Все смотрели теперь в их сторону; Ольга встала, недовольная волнением сестры; она желала, чтоб безмятежное спокойствие было вокруг нее.
– Простимся, сестра Анна, – сказала она, слегка приложив свои губы ко лбу сестры. – Прошу тебя, не разговаривай ни с кем обо мне, не упоминай нигде моего имени, если ты желаешь мне душевного покоя, пусть никто не знает о моем существовании. Мы увидимся после.
С этими словами Ольга обеими руками придержала Анну, не давая ей встать со скамьи, встала сама и быстро вошла в ближайшую дверь, которая вела в комнату игуменьи; Анне нельзя было следовать за нею без особого приглашения. Она осталась на скамье, все еще вытирая глаза, полные слез, и собираясь с силами, чтоб выйти из приемной и просить свой экипаж.
– Позвольте мне помочь вам, проводить вас до вашего экипажа, наша обязанность помогать страдающим… – так говорила старая монахиня с желтоватым лицом с длинными высохшими чертами.
Анна пошла за нею, расстроенная, ни на кого не глядя и не слушая утешения старой монахини, похожей на восковую фигуру своими неподвижными глазами и желтыми худыми руками.
– Придет день для каждого человека, когда наступит час страдания его… – говорила монахиня, идя с ней рядом, – и тогда надо покориться Господу!
Мрачно и тоскливо раздавались слова эти над ухом Анны. Выйдя из сеней, украшенных деревянной резьбой и изображениями святых, перед которыми в темных уголках вспыхивал синеватый огонек лампадки, Анна очутилась на крыльце, освещенном ярким солнечным блеском. Когда она возвращалась домой и карета, запряженная прекрасной парой серых сильных лошадей, уносила ее от монастыря в шумные улицы города, ей казалось, что она уезжала с похорон, где она оставила навсегда дорогое, близкое ей существо.
Муж Анны, генерал Глыбин, встревожился, когда она вернулась домой заплаканная.
– Где ты была так долго, Анна? – спросил он с испугом. – Не сообщил ли кто-нибудь тебе дурных вестей?..
Вопрос этот уже часто приходилось Анне выслушивать от мужа, так что она начинала удивляться и сердиться этому вопросу.
– Ты, друг мой, всегда спрашиваешь у меня одно и то же! Каких же вестей ты ожидаешь? И от кого еще? Не довольно ли мне уже одного горя, что я должна… расстаться с сестрою! Я была у нее, в Смольном монастыре.

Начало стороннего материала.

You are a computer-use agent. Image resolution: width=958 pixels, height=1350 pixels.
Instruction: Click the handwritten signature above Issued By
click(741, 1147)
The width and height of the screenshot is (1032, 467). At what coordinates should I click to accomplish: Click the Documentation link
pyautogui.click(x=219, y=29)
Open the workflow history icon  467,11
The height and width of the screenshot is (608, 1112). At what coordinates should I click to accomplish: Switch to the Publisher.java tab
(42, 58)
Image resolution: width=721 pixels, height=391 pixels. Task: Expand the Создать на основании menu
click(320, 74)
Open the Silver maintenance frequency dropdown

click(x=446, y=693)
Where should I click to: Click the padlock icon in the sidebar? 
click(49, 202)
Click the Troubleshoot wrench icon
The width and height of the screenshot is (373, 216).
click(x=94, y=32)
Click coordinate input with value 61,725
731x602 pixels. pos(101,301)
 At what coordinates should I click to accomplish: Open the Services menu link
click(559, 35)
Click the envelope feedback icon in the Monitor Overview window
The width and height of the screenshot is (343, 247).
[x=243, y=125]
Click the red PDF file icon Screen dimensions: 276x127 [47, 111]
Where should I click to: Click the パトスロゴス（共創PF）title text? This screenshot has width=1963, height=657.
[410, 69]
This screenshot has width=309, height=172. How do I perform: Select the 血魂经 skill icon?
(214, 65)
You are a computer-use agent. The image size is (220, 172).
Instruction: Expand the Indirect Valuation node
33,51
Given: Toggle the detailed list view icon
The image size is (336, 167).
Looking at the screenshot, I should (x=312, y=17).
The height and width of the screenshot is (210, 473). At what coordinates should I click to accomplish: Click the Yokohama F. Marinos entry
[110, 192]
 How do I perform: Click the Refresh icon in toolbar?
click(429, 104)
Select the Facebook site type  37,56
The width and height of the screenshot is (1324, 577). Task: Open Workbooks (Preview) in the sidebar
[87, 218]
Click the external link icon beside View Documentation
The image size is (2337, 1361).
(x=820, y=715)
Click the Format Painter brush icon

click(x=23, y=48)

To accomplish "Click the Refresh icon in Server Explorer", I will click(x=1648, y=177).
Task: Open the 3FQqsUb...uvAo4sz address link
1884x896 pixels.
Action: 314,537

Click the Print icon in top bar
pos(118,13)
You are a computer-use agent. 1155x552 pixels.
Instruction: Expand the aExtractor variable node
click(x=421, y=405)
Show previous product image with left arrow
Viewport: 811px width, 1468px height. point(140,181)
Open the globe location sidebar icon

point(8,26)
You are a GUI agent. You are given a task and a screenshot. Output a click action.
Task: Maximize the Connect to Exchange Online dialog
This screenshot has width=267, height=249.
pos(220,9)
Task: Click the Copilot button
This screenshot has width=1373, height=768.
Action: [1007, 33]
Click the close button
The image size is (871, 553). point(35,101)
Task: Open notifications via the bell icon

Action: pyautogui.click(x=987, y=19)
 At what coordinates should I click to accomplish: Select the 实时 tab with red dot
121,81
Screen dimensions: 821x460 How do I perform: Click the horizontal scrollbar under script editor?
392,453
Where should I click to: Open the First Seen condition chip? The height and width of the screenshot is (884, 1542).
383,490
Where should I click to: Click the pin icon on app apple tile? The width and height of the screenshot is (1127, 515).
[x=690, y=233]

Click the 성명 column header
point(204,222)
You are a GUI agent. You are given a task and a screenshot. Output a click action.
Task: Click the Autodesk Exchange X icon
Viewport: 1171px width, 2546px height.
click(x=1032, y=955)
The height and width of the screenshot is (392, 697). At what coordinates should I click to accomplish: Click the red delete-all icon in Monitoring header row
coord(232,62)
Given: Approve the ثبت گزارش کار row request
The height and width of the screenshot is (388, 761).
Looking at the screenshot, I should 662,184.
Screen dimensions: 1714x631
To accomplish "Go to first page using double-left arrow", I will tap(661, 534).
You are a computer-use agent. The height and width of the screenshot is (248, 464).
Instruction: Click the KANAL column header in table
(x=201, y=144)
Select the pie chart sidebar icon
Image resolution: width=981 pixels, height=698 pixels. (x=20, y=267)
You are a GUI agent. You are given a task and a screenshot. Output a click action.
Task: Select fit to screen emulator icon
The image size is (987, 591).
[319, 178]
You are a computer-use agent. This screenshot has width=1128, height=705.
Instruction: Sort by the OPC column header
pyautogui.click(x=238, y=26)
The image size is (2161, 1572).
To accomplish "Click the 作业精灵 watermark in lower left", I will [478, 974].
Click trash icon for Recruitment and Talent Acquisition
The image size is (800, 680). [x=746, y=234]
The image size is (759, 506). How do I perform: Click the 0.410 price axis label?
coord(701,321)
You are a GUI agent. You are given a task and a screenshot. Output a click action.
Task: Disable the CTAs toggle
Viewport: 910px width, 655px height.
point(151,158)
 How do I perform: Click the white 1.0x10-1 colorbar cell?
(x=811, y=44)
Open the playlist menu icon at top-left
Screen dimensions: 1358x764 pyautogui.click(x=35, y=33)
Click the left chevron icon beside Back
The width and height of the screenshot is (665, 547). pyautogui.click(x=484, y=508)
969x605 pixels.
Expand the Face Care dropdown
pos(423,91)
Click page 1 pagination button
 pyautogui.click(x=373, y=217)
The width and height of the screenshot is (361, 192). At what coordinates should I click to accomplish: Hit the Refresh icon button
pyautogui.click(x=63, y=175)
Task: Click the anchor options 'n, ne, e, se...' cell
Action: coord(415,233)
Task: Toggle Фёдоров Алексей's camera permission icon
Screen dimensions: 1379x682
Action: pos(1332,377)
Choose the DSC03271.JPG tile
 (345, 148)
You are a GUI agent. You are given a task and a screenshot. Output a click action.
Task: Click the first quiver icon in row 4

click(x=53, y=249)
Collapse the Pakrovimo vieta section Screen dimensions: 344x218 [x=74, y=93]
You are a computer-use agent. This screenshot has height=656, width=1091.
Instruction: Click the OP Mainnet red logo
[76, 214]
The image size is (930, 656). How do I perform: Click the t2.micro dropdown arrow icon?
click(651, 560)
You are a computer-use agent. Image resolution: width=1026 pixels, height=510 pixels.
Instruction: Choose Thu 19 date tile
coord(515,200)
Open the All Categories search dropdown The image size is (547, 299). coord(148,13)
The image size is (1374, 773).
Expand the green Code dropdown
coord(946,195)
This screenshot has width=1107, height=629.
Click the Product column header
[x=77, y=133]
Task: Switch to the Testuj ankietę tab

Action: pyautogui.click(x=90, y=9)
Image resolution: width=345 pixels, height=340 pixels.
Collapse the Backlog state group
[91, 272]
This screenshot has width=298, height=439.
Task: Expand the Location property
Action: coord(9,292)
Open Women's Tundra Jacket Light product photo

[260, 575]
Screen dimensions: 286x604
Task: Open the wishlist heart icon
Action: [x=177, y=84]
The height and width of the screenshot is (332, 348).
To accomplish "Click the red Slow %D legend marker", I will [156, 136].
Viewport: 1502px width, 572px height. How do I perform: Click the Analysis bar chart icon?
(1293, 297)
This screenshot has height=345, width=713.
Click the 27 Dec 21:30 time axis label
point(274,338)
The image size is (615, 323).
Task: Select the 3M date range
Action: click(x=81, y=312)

– Ну успокойся, это горе уляжется, мы привыкнем к нему! Пойдем к нашей маленькой девочке. – И добрейший генерал старался увести негодующую супругу свою к дверям детской, как он всегда делал, чтобы развлечь ее.
Пока Анна действительно развлекалась и успокаивалась, глядя на маленькую дочь, в детской, генерал неспокойно расхаживал по большому залу своего дома с полами блестящего паркета, украшенного мозаичными рисунками из черного дуба и перламутра. Лоб его был наморщен, губы крепко сжаты, и он, видимо, работал над какою-то мыслию.
– Надобно же будет наконец сказать ей когда-нибудь, – говорил он тихо, – это необходимо, и чем скорей, тем лучше. Сегодня же, кстати, уж она плачет; или на днях все скажу ей; хуже, если эти вести дойдут к ней от других! – И генерал терял свою храбрость, свойственную ему во всех других случаях, при мысли, что жена может услышать от кого-нибудь тревожившие его вести.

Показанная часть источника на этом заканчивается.